Girl looking at pond

As terrifying as it used to sound, Breast Cancer is no longer as dreadful as it was several years ago. It’s still a serious disease but thanks to improvements in cancer treatments, millions of women are surviving breast cancer today.

Early detection and treatment are keys to breast cancer survival

When breast cancer hasn’t strayed outside the breast, the five-year survival rate is close to 100%. So early detection through regular examinations is crucial. Women should begin doing monthly self-exams at age 20 and ask their doctors to do clinical exams at least every three years. By age 40, women should have annual mammograms and breast exams by a physician, in addition to monthly self-exams.

Some women may need to start mammograms and clinical exams earlier if they have a family history of the disease or carry one of the mutated genes – BRCA1 (breast cancer gene 1) and BRCA2 (breast cancer gene 2) – that predisposes them to breast cancer.

People who have Stage 0 (confined to the breast and not invading surrounding tissues) or Stage 1 (confined to the breast and invading surrounding breast tissue) have a five-year survival rate close to 100%. Higher stages (2, 3 and 4) mean that a more invasive tumor has spread to surrounding tissues, lymph nodes and/or to other organs.

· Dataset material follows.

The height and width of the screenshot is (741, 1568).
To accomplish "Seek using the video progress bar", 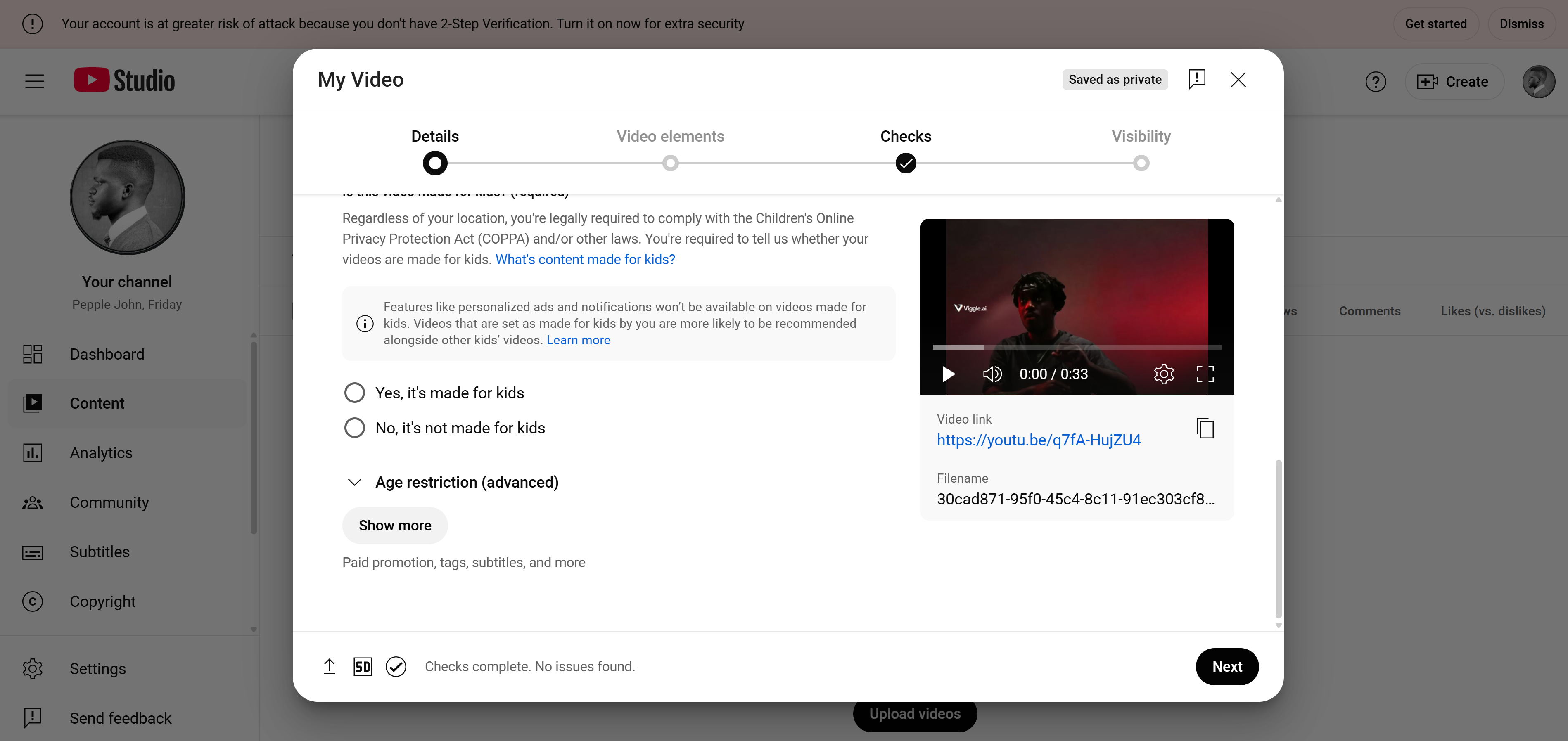I will (1077, 347).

A woman with stage 4 cancer has a 20% chance of surviving for five years.

Mammography is the most reliable way to detect breast cancer.

The use of high-quality mammography is the most reliable way to detect breast cancer. In fact, because of its increased use, most women are diagnosed at early stages. Still, about 25% of breast cancers are first detected through a breast exam, about 35% by mammography and 40% through a combination of exam and mammography. Clearly, performing routine breast self-exams is still essential.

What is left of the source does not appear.